Although the SWS bias associated with each system exhibited some tendencies, these biases were not necessarily consistent and changed with the probes used and depths measured. This is consistent with previous studies that reported that the bias changed across phantoms with different stiffnesses [12, 13]. Gilligan et al. [12] also disclosed vendor names in their paper, but the variability among the US systems was not completely consistent with those of our study. The bias due to measurement depth was a less significant confounding factor than system variability, which was also similar to a previous study [13].

The SWS is independent of the shear wave frequency content in elastic media, but it depends on the frequency in viscoelastic media [19]. Viscosity causes dispersion in the propagating shear waves, which means that the resultant SWS is dependent on the frequency content of the shear wave, with the higher frequency components of the shear wave propagating faster than the lower frequency components [13, 25]. The TE system generates a 50 Hz shear wave that is longitudinally polarized along the ultrasound axis, whereas 60, 90, and 120 Hz were used for the MRE excitation frequency in our study. The frequency of SWS used for pSWE/2DSWE has not been revealed by the vendors, but it is believed to be 100–500 Hz [26]. In our study, the SWS obtained with SWE was the highest, followed by MRE and TE, and in the order of MEG frequency among the MREs. Our result was in agreement with the expected theoretical result for viscoelastic phantom measurement and consistent with previous studies comparing SWE with TE or MRE in the measurement of a viscoelastic phantom and the liver [10, 17].

There are many other causes of measurement variability between US systems in addition to frequency. For example, the depth, shape, strength, and irradiation time of the push pulse; the three-dimensional spatial direction of shear wave propagation; the gate length of the detection pulse; the characteristics of filters; and the shape and size of the ROI cause variability. Nevertheless, manufacturers do not completely disclose the processing algorithms and scanner sequencing used in their devices, which is considered an underlying factor of the problem; therefore, standardization among systems is required [10, 13].

In our study, the bias of SWS among different SWE systems was larger with a linear probe than with a convex probe even at the same depth of 3 cm. This may be due to the difference in the number of SWE modes used with linear and convex probes in our study, but the difference in the processing techniques between linear and convex probes, as described above, might have affected the results. Few studies have evaluated measurement bias using a linear probe, and further studies are needed.

There are some limitations to our study. First, we measured only one viscoelastic phantom. As in previous studies, the measurement variability might be different for measurements of harder or softer phantoms. We have established a method to create phantoms with different viscoelasticities [18], and we will investigate the influence of various viscoelasticities in the future.

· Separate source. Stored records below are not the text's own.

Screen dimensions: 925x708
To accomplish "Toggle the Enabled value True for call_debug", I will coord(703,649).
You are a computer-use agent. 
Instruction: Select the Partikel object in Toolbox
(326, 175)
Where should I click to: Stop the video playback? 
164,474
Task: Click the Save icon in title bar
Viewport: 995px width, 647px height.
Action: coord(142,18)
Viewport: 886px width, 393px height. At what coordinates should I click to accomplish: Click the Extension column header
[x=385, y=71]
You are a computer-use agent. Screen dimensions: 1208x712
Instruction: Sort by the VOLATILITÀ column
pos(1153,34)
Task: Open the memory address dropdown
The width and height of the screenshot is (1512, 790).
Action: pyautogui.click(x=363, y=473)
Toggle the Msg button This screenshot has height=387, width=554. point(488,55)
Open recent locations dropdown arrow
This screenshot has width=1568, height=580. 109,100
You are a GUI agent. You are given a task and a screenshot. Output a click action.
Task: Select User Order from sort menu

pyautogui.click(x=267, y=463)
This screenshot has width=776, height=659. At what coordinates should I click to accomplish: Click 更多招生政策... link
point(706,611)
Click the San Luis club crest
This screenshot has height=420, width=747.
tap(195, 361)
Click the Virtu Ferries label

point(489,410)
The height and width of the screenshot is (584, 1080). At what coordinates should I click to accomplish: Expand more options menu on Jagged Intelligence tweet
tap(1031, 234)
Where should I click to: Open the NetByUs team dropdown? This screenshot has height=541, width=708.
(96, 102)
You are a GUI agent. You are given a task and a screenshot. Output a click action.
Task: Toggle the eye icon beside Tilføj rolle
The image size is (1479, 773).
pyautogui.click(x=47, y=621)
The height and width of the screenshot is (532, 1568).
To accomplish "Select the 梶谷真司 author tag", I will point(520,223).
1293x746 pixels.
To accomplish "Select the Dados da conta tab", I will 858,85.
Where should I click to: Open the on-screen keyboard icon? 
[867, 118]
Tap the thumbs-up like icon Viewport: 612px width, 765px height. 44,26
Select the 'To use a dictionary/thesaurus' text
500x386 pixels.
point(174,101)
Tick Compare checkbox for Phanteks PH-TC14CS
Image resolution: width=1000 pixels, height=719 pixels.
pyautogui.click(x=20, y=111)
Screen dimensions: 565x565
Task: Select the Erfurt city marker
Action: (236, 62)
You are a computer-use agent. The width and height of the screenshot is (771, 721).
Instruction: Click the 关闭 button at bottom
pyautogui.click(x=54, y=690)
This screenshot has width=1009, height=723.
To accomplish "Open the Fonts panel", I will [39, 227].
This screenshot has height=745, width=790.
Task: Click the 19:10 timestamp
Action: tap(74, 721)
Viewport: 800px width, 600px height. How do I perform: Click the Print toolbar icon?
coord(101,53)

In the case of a linear probe, evaluation of its use in a shallow area with a depth of about 1 cm, which is commonly used in clinical settings, is also being planned for future studies. Finally, further research is also needed to examine SWS bias in measurement of the liver and other organs across different systems.

Conclusion

Viscoelastic phantom measurements made across different US-SWE systems had a CV of up to 9.2% with a linear probe and 5.6% with a convex probe. Although there were measurement biases associated with the different US-SWE systems, biases were not necessarily consistent, and they changed with the probes used and depth measured. The SWS of the viscoelastic phantom obtained using different modalities increased according to the shear wave frequency used. This study provides clinicians with insight into the range of bias in different devices and modalities.